**PAGE EXCERPT:**

◆ ◆ ◆

Our crossing of the 50-mile-wide Windward Passage between Cuba and Hispaniola provided us with our next overnight sail. The passage proved uneventful as we put into a place in northern Haiti called Môle Saint-Nicolas, a well sheltered harbor inside of a cape on the northeast end of the island.

It was there that we met a French Missionary priest, Father Paul Cadoux, who was delighted to meet and host us. Mom and Dad both spoke French, Dad having been partially raised in Paris as a boy, so we were able to communicate easily. Father Paul shared with us that he felt he had the “Most unusual parish in the world”, because his parishioners would come to Catholic mass on Sunday morning and then in the evening would steal across the bay and practice voodoo by the light of fires up in the hills! This impressive man of the cloth had been a missionary in Haiti for 25 years and was the only white man around for 150 miles. He was also quite resourceful as he actually helped us resolve a continuation of our electrical problems we had first worked on in Cuba.

Sailing from Môle Saint-Nicolas down the Gulf of Gonâve also proved uneventful, but little did we know of the unpleasant surprises and challenging experiences that awaited us before we reached the capital of Port-au-Prince! Something we did not know before sailing to Haiti, was that a few months before our arrival, three Haitian men and five mercenaries from Miami had sailed there in a white two-masted sailboat of a size similar to ours, and had come very close to deposing the regime of the brutal dictator Francois “Papa Doc” Duvalier.

◆ ◆ ◆

**GIVEN RECORDS:**
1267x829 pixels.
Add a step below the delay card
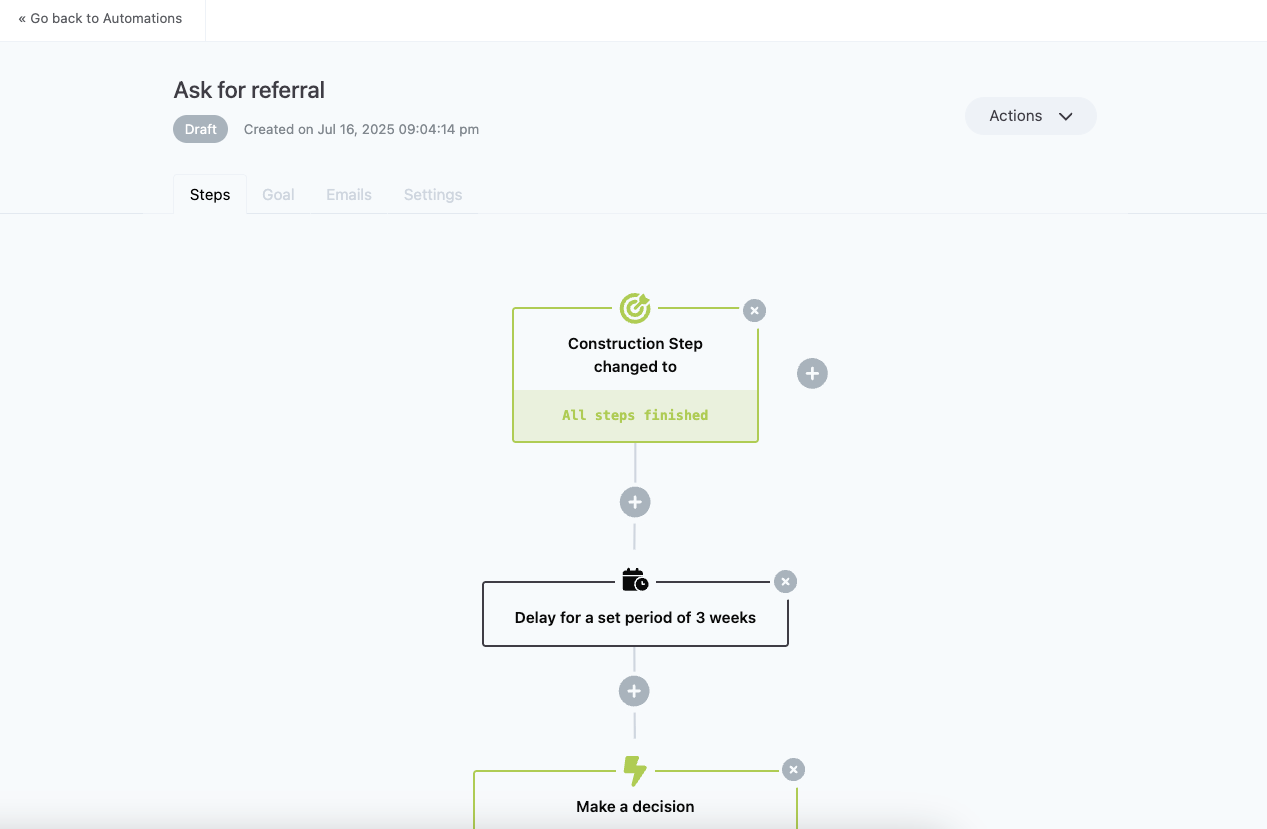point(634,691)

◆ ◆ ◆

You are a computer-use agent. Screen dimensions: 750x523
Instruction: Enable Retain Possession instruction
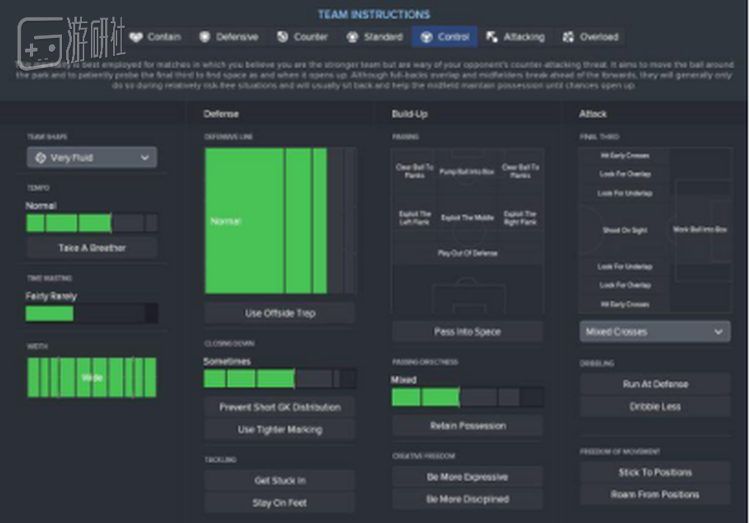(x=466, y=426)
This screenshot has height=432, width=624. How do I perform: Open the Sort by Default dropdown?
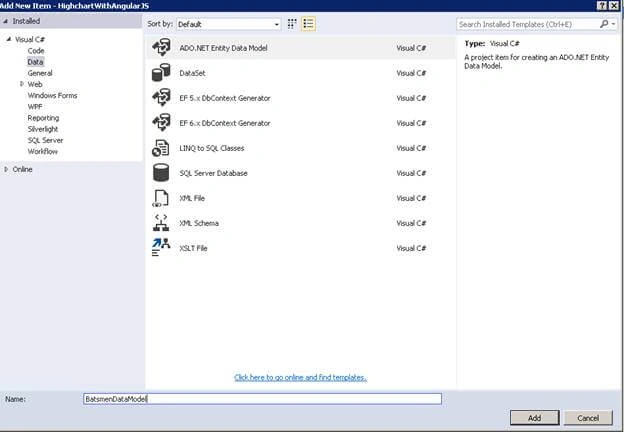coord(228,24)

◆ ◆ ◆

**REQUIRED WORK:**
(1) Write out the portion of the Haiti sailing account starting at "It was there" and ending at "on in Cuba.".
(2) In the Haiti sailing account, why did Father Paul Cadoux feel he had the "Most unusual parish in the world"?
(3) Can you condense the paragraph of the Haiti sailing account that begins "It was there that we met" into a short list that keeps its main facts?
You won't need the listing for any of this.

**LIST OF ANSWERS:**
(1)
It was there that we met a French Missionary priest, Father Paul Cadoux, who was delighted to meet and host us. Mom and Dad both spoke French, Dad having been partially raised in Paris as a boy, so we were able to communicate easily. Father Paul shared with us that he felt he had the “Most unusual parish in the world”, because his parishioners would come to Catholic mass on Sunday morning and then in the evening would steal across the bay and practice voodoo by the light of fires up in the hills! This impressive man of the cloth had been a missionary in Haiti for 25 years and was the only white man around for 150 miles. He was also quite resourceful as he actually helped us resolve a continuation of our electrical problems we had first worked on in Cuba.

(2) His parishioners came to Catholic mass on Sunday morning. In the evening they would then steal across the bay and practice voodoo by the light of fires up in the hills.

(3)
- At Môle Saint-Nicolas they met Father Paul Cadoux, a French missionary priest, who was delighted to host them.
- Mom and Dad both spoke French (Dad had been partially raised in Paris), so communication was easy.
- He called his parish the "Most unusual parish in the world" because parishioners attended Sunday morning mass, then practiced voodoo by firelight in the hills that evening.
- He had been a missionary in Haiti for 25 years and was the only white man for 150 miles.
- He helped them resolve electrical problems they had first worked on in Cuba.